The Jerry Granelli Trio: Plays Vince Guaraldi & Mose Allison
Author: Kevin Whitlock
View record and artist detailsRecord and Artist Details
Musicians: |
Jamie Saft (p) |
Label: |
RareNolseRecords |
Magazine Review Date: |
July/2020 |
Media Format: |
CD, LP |
Catalogue Number: |
RNR0120 |
RecordDate: |
date not stated |
It's extremely gratifying to hear that at the age of 79, and after almost six decades as a leading jazz sticksman, Jerry Granelli has lost none of his energy or invention. Even better, in pianist Jamie Saft (with whom the drummer collaborated on 2015's Nowness) and bassist Christopher Bradley Jones, he has two collaborators who delight in picking familiar material apart and gleefully reassembling it in wholly unexpected ways.
San Franciscan Granelli began his career in the 1950s and by the early '60s had been drawn into the ambit of Vince Guaraldi, an elegant pianist most famous for his soundtrack music for the Peanuts TV show; it was with Guaraldi's hard-working ensemble that Granelli honed his craft, and after working with the likes of Lee Konitz, Pat Metheney and Charlie Haden he joined Mose Allison's group, remaining with the great pianist-singer for almost 40 years.

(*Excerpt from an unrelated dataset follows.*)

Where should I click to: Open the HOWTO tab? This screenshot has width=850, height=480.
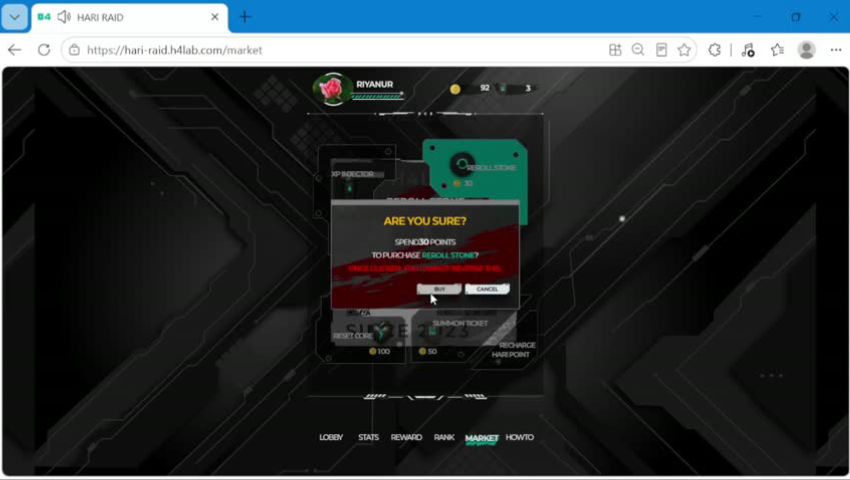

On this new album (available on transparent violet vinyl as well as CD), the trio revisit a couple of Guaraldi tunes and five of Mose's. The Vince tracks are comparatively brief and conventional – if imbued with an elegant lyricism, particularly on the standard ‘Cast Your Fate to the Wind’ which also contains enough ‘wobbly bits’ to fend off familiarity or schmaltz – with the Mose tunes proving the grit and meat. ‘Parchman Farm’ is transformed into an insistent, exciting polyrhythmic epic, with Saft sneaking the essence of free jazz in via the back door. ‘Young Man Blues’ has all the energy of The Who's explosive version but replaces bombast with sinewy commitment. Most compelling of all is that old traditional tune which Allison made his own, ‘Baby Please Don't Go’. Here it is presented as a muscular New Orleans-style romp, all snaking bass, pinpointed piano and clattering drums. Wonderful stuff – you might say Plays Vince & Mose is an exercise in enlivenment, enlightenment and insight rather than of nostalgia or tribute.